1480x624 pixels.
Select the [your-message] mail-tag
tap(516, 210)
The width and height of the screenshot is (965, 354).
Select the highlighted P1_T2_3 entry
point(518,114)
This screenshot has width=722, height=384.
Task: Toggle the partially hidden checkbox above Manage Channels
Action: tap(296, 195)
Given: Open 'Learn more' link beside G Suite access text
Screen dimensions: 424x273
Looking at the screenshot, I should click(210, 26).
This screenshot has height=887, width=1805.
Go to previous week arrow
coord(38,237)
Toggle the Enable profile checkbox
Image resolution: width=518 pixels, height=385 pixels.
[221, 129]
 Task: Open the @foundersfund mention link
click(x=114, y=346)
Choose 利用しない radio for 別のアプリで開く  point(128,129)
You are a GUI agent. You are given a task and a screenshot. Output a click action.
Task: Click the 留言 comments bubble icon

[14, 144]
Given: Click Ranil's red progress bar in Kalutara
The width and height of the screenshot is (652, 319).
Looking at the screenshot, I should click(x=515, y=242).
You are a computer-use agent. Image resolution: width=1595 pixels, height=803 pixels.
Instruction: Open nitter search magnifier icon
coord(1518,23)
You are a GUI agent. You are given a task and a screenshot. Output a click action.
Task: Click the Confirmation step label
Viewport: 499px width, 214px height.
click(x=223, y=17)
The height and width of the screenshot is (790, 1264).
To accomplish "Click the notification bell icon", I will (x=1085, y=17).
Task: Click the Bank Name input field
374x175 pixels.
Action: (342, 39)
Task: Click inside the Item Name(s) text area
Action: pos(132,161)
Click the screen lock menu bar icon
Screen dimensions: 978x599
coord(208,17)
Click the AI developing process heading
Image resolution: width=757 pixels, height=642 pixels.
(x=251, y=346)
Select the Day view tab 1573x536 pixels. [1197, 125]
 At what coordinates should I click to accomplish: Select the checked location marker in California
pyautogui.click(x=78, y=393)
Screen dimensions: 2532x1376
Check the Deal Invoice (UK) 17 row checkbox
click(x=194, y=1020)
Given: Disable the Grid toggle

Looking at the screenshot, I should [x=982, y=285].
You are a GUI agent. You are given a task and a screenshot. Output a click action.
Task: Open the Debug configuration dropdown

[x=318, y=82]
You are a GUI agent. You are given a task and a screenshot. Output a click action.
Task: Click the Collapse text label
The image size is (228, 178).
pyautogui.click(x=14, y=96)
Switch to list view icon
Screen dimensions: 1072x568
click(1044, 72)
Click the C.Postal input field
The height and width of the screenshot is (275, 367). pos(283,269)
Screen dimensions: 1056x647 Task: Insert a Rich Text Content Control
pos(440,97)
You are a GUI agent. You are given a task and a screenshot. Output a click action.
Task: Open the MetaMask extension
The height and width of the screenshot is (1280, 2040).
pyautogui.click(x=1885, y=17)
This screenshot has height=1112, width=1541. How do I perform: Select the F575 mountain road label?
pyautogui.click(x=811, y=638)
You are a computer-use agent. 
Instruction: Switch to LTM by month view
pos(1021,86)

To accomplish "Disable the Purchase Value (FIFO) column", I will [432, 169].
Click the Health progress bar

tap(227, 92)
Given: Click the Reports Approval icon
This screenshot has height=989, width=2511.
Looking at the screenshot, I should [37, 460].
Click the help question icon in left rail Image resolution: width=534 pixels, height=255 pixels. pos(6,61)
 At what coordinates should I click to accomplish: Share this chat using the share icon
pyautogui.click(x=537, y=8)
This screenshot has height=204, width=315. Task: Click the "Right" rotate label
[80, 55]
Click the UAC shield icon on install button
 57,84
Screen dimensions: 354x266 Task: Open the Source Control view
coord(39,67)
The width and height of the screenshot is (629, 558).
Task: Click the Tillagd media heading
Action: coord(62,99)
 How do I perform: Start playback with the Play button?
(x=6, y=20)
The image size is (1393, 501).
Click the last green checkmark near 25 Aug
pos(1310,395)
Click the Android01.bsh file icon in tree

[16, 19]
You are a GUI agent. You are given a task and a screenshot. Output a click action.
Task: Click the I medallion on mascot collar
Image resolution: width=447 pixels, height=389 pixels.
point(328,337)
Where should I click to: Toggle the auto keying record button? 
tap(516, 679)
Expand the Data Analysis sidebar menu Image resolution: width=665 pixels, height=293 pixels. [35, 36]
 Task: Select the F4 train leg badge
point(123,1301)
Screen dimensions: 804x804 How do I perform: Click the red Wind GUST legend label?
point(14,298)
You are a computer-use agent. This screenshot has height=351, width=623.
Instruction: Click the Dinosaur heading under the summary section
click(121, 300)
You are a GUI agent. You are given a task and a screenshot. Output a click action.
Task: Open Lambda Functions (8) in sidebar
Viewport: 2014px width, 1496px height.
==================================================
Convert the listing's lines between the line holding "This screenshot has height=1112, width=1541." and the line holding "pos(1021,86)", inclusive, into a Markdown table with a Row column for the row number and a Line column for the line's text. Omit any blank lines.

Problem solution:
| Row | Line |
|---|---|
| 1 | This screenshot has height=1112, width=1541. How do I perform: Select the F575 mountain road label? |
| 2 | pyautogui.click(x=811, y=638) |
| 3 | You are a computer-use agent.  |
| 4 | Instruction: Switch to LTM by month view |
| 5 | pos(1021,86) |